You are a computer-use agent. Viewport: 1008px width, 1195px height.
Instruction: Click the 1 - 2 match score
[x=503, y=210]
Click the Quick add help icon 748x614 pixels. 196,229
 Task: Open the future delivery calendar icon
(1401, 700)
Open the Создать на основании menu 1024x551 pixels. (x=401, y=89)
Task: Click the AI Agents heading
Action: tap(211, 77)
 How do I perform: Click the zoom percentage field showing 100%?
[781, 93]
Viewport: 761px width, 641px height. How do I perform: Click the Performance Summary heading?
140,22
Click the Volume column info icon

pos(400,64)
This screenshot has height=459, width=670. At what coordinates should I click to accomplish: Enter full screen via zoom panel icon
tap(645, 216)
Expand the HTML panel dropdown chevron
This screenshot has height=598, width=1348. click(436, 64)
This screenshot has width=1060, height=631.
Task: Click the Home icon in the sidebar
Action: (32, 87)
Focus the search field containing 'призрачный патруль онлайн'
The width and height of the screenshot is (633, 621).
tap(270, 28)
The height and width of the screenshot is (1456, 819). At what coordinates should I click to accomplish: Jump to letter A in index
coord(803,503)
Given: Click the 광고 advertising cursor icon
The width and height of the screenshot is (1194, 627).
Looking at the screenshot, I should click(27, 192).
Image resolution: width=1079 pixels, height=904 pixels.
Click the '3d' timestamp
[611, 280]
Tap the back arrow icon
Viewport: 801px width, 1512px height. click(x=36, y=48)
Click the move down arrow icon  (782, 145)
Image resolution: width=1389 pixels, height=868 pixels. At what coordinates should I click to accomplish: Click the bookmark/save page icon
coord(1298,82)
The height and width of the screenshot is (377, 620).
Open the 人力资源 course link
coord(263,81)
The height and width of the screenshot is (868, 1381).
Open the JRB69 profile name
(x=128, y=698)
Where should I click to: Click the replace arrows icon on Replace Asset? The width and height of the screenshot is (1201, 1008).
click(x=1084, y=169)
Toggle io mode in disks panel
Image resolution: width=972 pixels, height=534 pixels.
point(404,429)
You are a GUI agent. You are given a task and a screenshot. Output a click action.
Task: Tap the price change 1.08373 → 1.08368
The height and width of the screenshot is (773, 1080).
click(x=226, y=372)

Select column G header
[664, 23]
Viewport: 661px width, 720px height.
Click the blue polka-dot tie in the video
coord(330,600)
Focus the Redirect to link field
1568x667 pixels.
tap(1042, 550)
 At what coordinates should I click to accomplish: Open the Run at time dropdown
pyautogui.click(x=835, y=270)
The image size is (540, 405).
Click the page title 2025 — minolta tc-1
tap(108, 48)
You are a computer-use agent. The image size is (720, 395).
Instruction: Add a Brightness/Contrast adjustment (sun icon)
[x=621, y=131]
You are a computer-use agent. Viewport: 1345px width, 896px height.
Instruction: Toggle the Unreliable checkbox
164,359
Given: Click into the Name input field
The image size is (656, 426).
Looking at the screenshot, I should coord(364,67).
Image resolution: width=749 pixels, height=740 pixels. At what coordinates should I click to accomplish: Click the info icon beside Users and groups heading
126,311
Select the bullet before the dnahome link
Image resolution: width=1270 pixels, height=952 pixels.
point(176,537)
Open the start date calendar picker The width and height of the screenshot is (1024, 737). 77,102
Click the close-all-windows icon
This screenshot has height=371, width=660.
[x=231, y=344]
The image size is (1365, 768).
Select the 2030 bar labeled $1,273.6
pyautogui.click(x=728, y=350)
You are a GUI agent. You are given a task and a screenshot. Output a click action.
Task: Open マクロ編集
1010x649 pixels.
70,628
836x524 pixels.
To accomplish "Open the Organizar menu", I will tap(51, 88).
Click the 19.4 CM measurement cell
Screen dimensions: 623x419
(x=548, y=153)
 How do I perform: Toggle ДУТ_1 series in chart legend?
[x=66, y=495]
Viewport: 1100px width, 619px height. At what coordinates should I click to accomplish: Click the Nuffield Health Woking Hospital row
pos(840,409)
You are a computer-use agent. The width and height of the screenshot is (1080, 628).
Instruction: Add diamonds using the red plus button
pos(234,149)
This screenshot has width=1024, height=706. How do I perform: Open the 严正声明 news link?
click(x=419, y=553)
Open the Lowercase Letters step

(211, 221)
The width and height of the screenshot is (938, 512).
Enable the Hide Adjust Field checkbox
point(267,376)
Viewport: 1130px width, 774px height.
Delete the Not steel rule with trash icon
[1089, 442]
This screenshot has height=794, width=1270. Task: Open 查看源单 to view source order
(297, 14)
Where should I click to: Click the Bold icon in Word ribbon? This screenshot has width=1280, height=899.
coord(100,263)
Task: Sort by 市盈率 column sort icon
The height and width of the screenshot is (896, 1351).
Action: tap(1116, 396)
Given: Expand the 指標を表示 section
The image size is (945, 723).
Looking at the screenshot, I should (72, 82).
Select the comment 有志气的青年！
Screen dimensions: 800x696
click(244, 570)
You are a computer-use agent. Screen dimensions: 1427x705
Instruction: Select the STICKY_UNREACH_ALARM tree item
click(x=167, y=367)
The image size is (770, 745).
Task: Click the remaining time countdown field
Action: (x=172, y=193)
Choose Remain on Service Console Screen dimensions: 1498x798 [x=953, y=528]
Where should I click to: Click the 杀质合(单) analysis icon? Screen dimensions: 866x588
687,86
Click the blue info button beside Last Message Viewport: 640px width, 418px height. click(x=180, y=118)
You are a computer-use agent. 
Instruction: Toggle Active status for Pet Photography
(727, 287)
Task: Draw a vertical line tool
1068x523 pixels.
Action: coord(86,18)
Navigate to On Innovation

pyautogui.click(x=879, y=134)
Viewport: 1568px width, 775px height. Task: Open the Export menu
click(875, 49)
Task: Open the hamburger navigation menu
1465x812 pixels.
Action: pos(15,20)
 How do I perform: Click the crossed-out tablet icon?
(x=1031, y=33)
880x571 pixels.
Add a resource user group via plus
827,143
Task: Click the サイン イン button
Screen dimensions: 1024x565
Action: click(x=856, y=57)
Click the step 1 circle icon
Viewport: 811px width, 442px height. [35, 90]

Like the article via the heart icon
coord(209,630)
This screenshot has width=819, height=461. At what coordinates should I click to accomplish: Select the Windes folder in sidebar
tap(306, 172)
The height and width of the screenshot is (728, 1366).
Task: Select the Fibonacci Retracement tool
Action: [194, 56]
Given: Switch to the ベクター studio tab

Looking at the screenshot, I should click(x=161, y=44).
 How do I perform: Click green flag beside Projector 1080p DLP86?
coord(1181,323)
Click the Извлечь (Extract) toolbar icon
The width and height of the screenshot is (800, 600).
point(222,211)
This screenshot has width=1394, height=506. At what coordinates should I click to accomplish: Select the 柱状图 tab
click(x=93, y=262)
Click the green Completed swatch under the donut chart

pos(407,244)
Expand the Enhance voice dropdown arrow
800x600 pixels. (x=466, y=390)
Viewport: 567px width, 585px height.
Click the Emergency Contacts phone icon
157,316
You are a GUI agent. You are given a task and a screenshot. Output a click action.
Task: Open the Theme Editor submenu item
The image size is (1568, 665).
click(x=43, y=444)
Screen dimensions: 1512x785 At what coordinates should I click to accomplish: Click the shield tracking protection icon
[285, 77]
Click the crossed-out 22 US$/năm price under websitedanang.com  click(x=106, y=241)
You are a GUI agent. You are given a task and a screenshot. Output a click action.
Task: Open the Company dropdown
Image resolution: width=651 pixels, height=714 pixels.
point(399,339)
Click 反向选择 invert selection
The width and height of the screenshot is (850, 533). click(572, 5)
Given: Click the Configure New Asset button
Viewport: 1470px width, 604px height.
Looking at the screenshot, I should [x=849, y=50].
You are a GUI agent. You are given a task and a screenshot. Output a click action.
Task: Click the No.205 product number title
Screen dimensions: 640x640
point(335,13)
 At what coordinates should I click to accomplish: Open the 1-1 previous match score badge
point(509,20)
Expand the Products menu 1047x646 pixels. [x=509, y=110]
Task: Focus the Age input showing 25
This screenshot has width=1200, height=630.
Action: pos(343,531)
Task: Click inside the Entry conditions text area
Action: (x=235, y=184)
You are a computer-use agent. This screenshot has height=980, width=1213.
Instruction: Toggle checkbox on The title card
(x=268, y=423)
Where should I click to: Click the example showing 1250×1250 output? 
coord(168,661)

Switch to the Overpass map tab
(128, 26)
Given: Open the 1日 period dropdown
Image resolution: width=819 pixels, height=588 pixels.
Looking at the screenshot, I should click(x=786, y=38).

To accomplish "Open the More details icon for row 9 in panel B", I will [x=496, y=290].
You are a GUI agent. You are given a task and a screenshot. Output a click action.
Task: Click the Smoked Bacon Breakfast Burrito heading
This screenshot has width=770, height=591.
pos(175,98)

----------

YOUR GOAL: Look through the material and copy each line that has "computer".

RESULT OF THIS EXERCISE:
You are a computer-use agent. Viewport: 1008px width, 1195px height.
You are a computer-use agent. The image size is (720, 395).
You are a computer-use agent. Viewport: 1345px width, 896px height.
You are a computer-use agent. The width and height of the screenshot is (1080, 628).
You are a computer-use agent. Screen dimensions: 1427x705
You are a computer-use agent. 
You are a computer-use agent. This screenshot has height=980, width=1213.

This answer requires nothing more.